The appointment and tenure of the Attorney General is going to be revised in the new amendments expected to be tabled on the floor of Parliament next week.
ChimpReports continues to exclusively run the series on the planned silent constitutional amendment bill to be moved by a private Member.
If the bill gets through, cialis 40mg http://chuckatuckhistory.com/wp-content/plugins/nextgen-gallery/products/photocrati_nextgen/modules/nextgen_basic_singlepic/package.module.nextgen_basic_singlepic.php Article 119 in Chapter 8 of the Constitution will be revised whereby the appointment of the Attorney General will be distinguished from the rest of the cabinet members.
The current form of Article 119 (1) is, this http://chopcult.com/wp-content/themes/twentythirteen/css/images/secure.php “There shall be an Attorney General who shall be a Cabinet Minister appointed by the President with the approval of Parliament.”
There is no specified tenure for Cabinet members since all the powers are with the President to appoint and revoke at his or her will as stipulated in article 116 (1).
“The office of a Minister shall become vacant—if the appointment of the holder of the office is revoked by the President.”

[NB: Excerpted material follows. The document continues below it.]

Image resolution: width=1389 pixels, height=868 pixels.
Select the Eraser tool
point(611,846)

A different arrangement has been proposed for the appointment of the Attorney General who shall not be picked from among the Members of Parliament and he or she shall be in office for 7 years not the usual 5.
In the last term, there the executive and legislative arms of government clashed over duties and how the former Attorney General Peter Nyombi was handling his business.

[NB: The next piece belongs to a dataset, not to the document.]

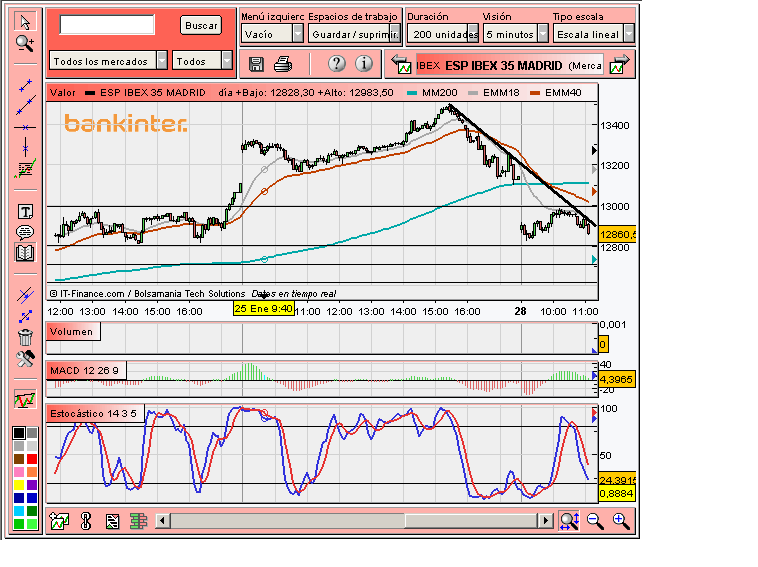Print the chart with printer icon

The responsibility of the Attorney General is to provide legal advice and represent the government and government entities in courts of law.
In the 9th Parliament, the National Assembly and the Executive failed to agree on a number of issues and some of them ended up in court.
In the case of “rebel” MPs who were expelled from the National Resistance Movement party, the Executive wanted them to be thrown out of Parliament but the Speaker Rebecca Kadaga vehemently disagreed with the idea.
The case was taken to the High Court and the same Attorney General who opposed the MPs on the floor about the matter, was again the one who represented the House in court.
The Speaker expectedly casted doubt in the Attorney General’s representation and openly said there should be changes in the Constitution.
Ironically Parliament lost the case at the High Court and there was an appeal in the Supreme Court where the rebel MPs finally triumphed.
ChimpReports will bring you more on these constitutional amendments.